Monday, January 10, 2011

virginia, je t'aime

i received a lot of warning and advice before returning to the states for the holidays. most of it ran in the "be prepared, this will be really hard" vein. and traditionally i tend more towards reverse culture shock, with difficulty re-acclimating to america, so i was prepared to struggle. 
but home was wonderful. i knew i would be returning to france soon, so there was no homesickness for aix, and nothing makes you appreciate the little things about home and america like knowing you only have two weeks out of seven months to soak it in. 
there is a certain caché in popping into the states for the holidays. your presence is rare, and thus, very special. and this goes both ways. we didn't just go out to lunch, we went out to indian-american for the best food ever and who cares that i'm crying and my nose is running because it's so spicy, i'm not going to have it again until may, so i'm going to eat as much of this saag as i can! 
amazing friends traveled to see me (with my little receiving the all-star award).  
i was only home for about two weeks, so there was a type of suspension, i wasn't fully re-immersing myself or starting back up my american life. 
parts of it were hard.
my mom moved out of the house where i largely grew up while i've been in france, so i wasn't going "home" in that sense. i wasn't able to see or spend the time with some people i had been so looking forward to seeing. 
and returning to france was hard. i landed on monday and it was cold and raining in aix. that evening i had a friend over for coffee and i realized once again that this place is hard but it is wonderful and i love it and not everyone can do what i am doing. 
also, it turns out if you burn your hand and complain on your blog about the sad state of your coffee situation, people give you things like a french press, a stove-top espresso maker, and mugs. on that note, i was hit by a smart car while biking a few weeks ago (not a joke), so if anyone wants to spring for a driver, please go right ahead. 
in truth, seeing home, my family, small town virginia, the people i saw and didn't see, from this perspective clarified my love for them. it's the kind of love that cracks your chest open, that in their absence you lay on your bed and listen to bon iver and cry and just ache for a bit. 
but i don't know that i would have seen it clearly had i not gone away. not that absence makes the heart grow fonder (a little phrase i taught my students today), but that absence breeds clarity. absence makes you see what you had, and what you'll still have when you make it home. 

wine law

if i break the cork that means we have to finish the bottle, right? 

Tuesday, January 4, 2011

words

i think a lot about language and words. i could blame it on my job, but the job followed, though perhaps also amplified, my unabashed and somewhat nerdy love of words, languages, and linguistics. tied to those things come the questions of meaning and connecting and feeling and how as humans we attempt to use words as the ends to our communicative means. these are some works i've read that struck this vein in me. there's no real point to this post, just to ponder my favorite things in the world: words. and it just so happens my favorite word is ineffable, the word for that which has no words. 

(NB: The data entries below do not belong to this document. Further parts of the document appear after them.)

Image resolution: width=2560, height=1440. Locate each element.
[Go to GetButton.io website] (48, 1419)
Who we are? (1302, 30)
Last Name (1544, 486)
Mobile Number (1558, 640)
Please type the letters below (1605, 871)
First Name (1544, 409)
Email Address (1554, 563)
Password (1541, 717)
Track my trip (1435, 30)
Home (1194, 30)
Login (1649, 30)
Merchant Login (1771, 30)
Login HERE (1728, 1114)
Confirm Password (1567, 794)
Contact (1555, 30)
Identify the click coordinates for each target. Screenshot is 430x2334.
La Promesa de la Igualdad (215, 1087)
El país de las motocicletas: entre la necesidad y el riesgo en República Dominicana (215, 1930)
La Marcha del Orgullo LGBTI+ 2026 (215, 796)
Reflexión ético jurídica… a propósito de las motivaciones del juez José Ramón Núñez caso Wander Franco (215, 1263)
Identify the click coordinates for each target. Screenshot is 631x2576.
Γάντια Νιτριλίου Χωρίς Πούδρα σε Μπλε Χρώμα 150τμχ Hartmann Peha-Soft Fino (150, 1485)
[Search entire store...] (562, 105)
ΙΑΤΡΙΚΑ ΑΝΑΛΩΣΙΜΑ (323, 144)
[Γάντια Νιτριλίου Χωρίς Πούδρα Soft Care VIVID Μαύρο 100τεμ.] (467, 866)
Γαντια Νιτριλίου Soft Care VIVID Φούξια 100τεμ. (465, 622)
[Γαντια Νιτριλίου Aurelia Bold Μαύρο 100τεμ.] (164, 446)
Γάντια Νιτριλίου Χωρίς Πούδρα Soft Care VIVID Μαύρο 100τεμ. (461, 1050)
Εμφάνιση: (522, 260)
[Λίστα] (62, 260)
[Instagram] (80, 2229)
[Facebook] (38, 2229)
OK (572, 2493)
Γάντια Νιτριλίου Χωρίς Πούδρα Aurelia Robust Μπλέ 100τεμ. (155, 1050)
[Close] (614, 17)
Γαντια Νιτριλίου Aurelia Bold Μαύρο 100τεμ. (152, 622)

"Maybe sorry’s the only sound
to offer pointlessly and at random
to each other forever, not because of what it means
but because it means we’re trying to mean,
I am trying to mean more than I did
when I started writing this poem, too soon
people will say, so what. This is what I do.
If I don’t do this I have no face and if I do this
I have an apple for a face or something vital
almost going forward is the direction I am headed.
Come with me from being over here to being over there,
from this second to that second."
      --bob hicok


"SADNESS OF THE INTELLECT: Sadness of being misunderstood [sic]; Humor sadness; Sadness of love wit[hou]t release; Sadne[ss of be]ing smart; Sadness of not knowing enough words to [express what you mean]; Sadness of having options; Sadness of wanting sadness; Sadness of confusion..." 
      --jonathan safran foer


"i love you both and i know i'm drunk but i mean it and i know love is a meaningless word to some but i can't think of another one."


"I distrust the incommunicable; it is the source of all violence."